Life as a student - Working in the energy sector

A fresh cohort of students is about to graduate from the HAN master track Sustainable Energy. The students delved deep into energy systems theory and executed practical assignments for businesses.

Simulation of an energy network with sustainable-energy components at the HAN University of Applied Sciences

Simulation of an energy network with sustainable-energy components at the HAN University of Applied Sciences

When master student Hrishikesh Dalal was still living in India, he was confronted with the huge energy demand of his country. The state he was living in, had a lot of wind potential, but 'nobody was doing anything with it'. Dalal, certified electronics engineer, decided to study the theme. In a place far removed from his country of birth. "When I think of wind energy, I think of the Netherlands, as this country is leading the way when it comes to wind. That's how I found the HAN."
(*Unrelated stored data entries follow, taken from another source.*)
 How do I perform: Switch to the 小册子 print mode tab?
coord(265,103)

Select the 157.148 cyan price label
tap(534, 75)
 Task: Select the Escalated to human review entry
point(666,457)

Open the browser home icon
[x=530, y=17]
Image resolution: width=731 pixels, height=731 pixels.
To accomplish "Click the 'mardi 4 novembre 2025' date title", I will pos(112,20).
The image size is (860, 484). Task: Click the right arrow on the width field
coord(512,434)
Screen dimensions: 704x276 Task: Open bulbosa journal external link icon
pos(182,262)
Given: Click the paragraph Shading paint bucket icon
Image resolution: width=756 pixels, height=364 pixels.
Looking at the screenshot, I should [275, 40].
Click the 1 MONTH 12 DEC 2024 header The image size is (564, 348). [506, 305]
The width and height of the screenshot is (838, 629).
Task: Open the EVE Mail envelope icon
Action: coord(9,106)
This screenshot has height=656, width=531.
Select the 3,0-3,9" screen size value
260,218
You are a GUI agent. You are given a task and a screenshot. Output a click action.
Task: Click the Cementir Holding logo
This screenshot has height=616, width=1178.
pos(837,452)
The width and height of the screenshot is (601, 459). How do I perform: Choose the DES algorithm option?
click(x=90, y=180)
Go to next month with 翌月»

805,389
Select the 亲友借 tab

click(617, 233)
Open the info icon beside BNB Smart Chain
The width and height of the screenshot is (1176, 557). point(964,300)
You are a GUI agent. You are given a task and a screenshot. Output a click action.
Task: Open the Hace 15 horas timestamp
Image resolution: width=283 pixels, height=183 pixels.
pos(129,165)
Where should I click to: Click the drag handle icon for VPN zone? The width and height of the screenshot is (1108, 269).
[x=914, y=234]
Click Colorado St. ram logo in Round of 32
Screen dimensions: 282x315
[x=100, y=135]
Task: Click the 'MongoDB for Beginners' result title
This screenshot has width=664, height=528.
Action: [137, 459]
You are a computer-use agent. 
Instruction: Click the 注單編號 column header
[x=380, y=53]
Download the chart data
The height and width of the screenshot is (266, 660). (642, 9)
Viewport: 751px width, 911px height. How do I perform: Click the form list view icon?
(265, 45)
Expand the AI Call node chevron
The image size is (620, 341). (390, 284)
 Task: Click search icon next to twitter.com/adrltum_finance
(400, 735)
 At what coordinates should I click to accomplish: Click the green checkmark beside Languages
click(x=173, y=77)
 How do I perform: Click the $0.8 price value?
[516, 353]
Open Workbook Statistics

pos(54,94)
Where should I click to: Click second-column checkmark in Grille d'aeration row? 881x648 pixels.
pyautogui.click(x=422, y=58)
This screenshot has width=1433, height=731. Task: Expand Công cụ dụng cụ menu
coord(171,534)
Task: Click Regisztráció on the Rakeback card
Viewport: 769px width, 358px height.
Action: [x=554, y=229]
Dalal is one of nineteen students who started the master track Sustainable Energy in September 2018; this master track is popular with students from diverse technical backgrounds. The common denominator for all of them is the energy transition and their shared desire to contribute to it in a tangible way. A hands-on approach is what makes the programme so appealing; students want to learn and solve problems at master level.

Varying graduation assignments
The combination of theory and practice is in clear evidence in the graduation assignments the students are working on. Dalal is doing research for IJmuiden Ver, a wind farm zone in the North Sea with a planned capacity of approximately 4 Gigawatts. He is studying how hydrogen could be integrated into the existing network in order to increase the share of sustainable energy. Both the technical and economic side of this challenge are included.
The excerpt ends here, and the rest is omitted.